▶ **The problem**: Each line of the data below from the one holding "This screenshot has width=1024, height=768." to the one holding "Image resolution: width=967", inclusive, is to be reproduced exactly; no other line belongs in the answer.

(Stored data entries)
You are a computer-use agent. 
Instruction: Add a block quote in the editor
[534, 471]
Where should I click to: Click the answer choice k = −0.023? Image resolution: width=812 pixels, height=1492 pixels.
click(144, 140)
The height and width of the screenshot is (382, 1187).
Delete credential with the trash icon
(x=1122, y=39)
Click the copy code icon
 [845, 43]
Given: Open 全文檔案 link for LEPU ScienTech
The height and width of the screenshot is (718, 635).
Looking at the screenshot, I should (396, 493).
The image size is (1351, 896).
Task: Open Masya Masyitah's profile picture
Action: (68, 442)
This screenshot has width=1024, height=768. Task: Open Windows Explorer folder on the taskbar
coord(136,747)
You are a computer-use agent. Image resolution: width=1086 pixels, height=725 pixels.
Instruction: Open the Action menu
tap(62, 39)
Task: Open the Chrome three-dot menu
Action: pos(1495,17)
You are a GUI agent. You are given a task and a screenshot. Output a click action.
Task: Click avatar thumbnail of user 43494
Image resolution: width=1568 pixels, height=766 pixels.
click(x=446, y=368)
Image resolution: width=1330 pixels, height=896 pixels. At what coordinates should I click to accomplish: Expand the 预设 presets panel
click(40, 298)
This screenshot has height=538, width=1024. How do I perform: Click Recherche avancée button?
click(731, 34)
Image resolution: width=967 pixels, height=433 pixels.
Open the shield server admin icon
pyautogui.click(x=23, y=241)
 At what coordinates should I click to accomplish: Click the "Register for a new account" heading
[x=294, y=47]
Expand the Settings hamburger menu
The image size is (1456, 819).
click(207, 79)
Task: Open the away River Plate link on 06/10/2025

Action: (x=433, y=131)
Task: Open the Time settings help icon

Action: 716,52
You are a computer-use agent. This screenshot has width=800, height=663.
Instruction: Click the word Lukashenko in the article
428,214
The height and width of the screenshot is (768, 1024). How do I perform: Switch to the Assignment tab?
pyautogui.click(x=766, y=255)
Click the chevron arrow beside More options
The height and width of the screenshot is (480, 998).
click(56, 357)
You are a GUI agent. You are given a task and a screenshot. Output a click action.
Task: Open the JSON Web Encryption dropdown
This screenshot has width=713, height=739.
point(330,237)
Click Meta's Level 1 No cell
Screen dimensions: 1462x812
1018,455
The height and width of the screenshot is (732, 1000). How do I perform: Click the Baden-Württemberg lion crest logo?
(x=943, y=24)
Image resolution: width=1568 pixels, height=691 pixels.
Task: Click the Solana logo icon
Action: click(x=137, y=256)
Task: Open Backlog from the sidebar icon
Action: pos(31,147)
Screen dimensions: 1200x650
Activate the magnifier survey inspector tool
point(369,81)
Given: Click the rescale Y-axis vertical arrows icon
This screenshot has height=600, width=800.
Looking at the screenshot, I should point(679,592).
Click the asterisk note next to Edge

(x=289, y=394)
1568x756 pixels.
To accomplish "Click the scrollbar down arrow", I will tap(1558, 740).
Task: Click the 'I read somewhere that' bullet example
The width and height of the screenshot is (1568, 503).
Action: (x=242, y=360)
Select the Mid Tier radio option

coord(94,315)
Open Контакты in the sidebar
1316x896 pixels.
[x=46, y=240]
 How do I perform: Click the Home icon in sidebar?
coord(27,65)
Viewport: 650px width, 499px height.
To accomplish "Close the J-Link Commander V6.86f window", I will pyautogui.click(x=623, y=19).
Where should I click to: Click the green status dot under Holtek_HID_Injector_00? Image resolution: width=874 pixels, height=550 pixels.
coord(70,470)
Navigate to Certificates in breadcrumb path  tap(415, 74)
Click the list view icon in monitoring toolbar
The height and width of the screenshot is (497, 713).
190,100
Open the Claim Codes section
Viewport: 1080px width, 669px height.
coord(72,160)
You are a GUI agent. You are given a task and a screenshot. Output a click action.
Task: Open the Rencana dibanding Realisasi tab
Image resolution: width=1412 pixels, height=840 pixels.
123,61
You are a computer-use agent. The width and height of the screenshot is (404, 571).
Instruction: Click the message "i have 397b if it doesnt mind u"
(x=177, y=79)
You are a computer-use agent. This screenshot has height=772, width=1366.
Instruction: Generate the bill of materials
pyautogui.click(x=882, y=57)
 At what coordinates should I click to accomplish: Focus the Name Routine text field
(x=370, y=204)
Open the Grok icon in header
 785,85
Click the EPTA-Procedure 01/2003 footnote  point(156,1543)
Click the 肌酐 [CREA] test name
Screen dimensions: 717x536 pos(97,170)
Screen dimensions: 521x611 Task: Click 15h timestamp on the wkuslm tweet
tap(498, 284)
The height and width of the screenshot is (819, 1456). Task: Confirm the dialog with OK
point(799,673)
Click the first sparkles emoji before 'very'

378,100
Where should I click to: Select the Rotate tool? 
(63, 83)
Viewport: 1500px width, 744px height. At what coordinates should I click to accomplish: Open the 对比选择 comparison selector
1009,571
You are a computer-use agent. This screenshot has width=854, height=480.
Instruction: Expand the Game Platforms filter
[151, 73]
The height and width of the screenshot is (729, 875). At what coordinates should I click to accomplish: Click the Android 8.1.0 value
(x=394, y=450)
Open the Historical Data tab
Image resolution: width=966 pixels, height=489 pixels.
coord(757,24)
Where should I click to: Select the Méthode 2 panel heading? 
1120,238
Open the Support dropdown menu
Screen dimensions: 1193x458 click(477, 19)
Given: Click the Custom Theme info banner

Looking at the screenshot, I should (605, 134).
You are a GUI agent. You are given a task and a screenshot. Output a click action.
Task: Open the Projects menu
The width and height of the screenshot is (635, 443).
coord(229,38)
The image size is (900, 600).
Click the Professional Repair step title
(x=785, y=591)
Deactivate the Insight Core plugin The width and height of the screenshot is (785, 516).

▶ **Solution to this task**:
This screenshot has width=1024, height=768. Task: Open Windows Explorer folder on the taskbar
coord(136,747)
You are a computer-use agent. Image resolution: width=1086 pixels, height=725 pixels.
Instruction: Open the Action menu
tap(62, 39)
Task: Open the Chrome three-dot menu
Action: pos(1495,17)
You are a GUI agent. You are given a task and a screenshot. Output a click action.
Task: Click avatar thumbnail of user 43494
Image resolution: width=1568 pixels, height=766 pixels.
click(x=446, y=368)
Image resolution: width=1330 pixels, height=896 pixels. At what coordinates should I click to accomplish: Expand the 预设 presets panel
click(40, 298)
This screenshot has height=538, width=1024. How do I perform: Click Recherche avancée button?
click(731, 34)
Image resolution: width=967 pixels, height=433 pixels.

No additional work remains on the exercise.